Erik and Hesekiel are the only recurring characters, and the tea dragons - who are the only other connection between Society and Festival - play a very minor role this time around. The stars this time are Rinn, who is Erik's 'nibling', a term that's the nonbinary counterpart to nephew or niece, and Aedhan, a dragon in humanoid form who's just woken up from almost a century of magical slumber. Rinn is an aspiring cook who really excels at foraging for mushrooms in the forest. They live in a fairly isolated village (though it does have a train station), and they find Aedhan sleeping in a ruined shrine. Aedhan was sent by their dragon clan to be the village guardian, and he's shocked when he realizes how much time has passed.
 
We follow Rinn as they show Aedhan around the village and take him on a foraging trip. Erik and Hesekiel are visiting in pursuit of a bounty on an ancient spirit that puts people to sleep. 
 
We see Rinn and Aedhan become friends, and possible develop the beginnings of a romance. I know Rinn is nonbinary because the four main characters get one-sentence biographies at the front of the book. No one ever uses a pronoun for them in the actual text, though you could probably read the book without noticing.
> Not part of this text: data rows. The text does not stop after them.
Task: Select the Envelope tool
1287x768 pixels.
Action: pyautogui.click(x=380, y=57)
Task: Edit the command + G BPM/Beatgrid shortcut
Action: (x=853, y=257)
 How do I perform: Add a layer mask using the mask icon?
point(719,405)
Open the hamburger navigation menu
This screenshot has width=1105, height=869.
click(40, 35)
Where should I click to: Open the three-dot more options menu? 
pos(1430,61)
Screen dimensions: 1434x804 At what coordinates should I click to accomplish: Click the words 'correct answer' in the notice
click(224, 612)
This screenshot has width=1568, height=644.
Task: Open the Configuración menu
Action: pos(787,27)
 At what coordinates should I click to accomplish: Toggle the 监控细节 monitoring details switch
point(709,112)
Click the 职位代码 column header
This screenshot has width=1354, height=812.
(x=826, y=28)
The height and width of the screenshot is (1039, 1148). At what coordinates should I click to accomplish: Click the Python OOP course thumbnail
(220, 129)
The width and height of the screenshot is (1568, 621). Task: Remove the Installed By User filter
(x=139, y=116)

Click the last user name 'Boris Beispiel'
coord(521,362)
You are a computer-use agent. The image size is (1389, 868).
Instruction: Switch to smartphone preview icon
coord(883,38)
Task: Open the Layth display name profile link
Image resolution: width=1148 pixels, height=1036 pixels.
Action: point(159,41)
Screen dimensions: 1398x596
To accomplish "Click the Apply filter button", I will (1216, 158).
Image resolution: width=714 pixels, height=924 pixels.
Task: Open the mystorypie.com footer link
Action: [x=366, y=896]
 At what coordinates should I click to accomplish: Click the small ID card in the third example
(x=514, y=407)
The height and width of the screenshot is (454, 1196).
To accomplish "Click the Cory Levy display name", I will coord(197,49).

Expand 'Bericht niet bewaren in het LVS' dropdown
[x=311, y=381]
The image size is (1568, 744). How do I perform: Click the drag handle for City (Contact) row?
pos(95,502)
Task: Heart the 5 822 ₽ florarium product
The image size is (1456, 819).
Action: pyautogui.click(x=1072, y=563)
The closest we get to explicit acknowledgment is Erik calling Rinn nibling, and a brief exchange where Rinn asks Aedhan is it's true that some dragons are skilled enough shapeshifters to not only change between humanoid and dragon form, but to also change between male and female forms, and when Aedhan says yes that's true, Rinn says that sounds nice. Without the bio at the beginning, I don't know if I would've read that as an expression of Rinn's identity, as opposed to like, Rinn being impressed by how cool dragons are. Aedhan's admiration for Rinn's mushroom hunting gives them the courage to keep cooking as a hobby instead of a career, and to focus more pn foraging. (K O'Neill has come out as nonbinary since this book was originally published, which makes me wonder if Rinn is at all a representation of the author.)
 
Erik and Hesekiel find the ancient spirit. It puts them to sleep, and they dream of the forest as it was in the magic-filled days of the ancient past, a place of awe-inspiring beauty. The two manage to wake up, but decide the spirit doesn't understand human lifespans and isn't trying to hurt anyone, so they politely ask it to stop. They seem to think this will work, and I guess the audience is meant to as well. Since they didn't capture the spirit, they won't collect a bounty - I think this is the turning point that leads them to think forward to their eventual retirement from adventuring, decades hence.
 
The last thing that happens is the titular tea dragon festival. The handful of tea dragons in the village are like communal pets. The mountain chamomile dragon is very fluffy and adorably grumpy looking. For the festival, they get dressed up with ribbons, and the villagers eat a feast and drink tea. Rinn shares some tea-dragon tea with Aedhan, which shows him some memories of village life that help relieve his guilt about his delayed start to being a guardian, and kind of affirms his friendship with Rinn.
 
There's a deck-building board game based on the tea dragon books, where each player has a tea dragon and tries to give them the most fulfilling experiences while reigning in their misbehavior. (They're very cat-like.) The game has two versions, one based solely on The Tea Dragon Society and one based on both Society and Festival, and the second version is probably better. It's more intuitive, has fewer turns where it feels like you can't do anything, and just generally seems to capture the intended play experience better. I think The Tea Dragon Festival is the same way. O'Neill seems better able to tell the kind of story they want here, to tell a stronger version of the same sort of coming-of-age tale about a young person deciding on their career befriending someone just returning to society after a debilitating magical illness, helped by mentors, and needing to give help to the fussy little tea dragons.